[Start of Attachment]

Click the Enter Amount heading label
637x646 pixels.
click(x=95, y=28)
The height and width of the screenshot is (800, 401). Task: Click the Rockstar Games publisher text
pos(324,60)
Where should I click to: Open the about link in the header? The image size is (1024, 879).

[End of Attachment]
[Start of Attachment]

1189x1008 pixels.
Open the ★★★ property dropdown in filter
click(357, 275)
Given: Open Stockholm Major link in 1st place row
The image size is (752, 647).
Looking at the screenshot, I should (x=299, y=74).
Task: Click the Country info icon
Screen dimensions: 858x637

[End of Attachment]

The answer must consist of each line from the entries that contains the string "link".

ANSWER TO THE PROBLEM:
Where should I click to: Open the about link in the header? The image size is (1024, 879).
Given: Open Stockholm Major link in 1st place row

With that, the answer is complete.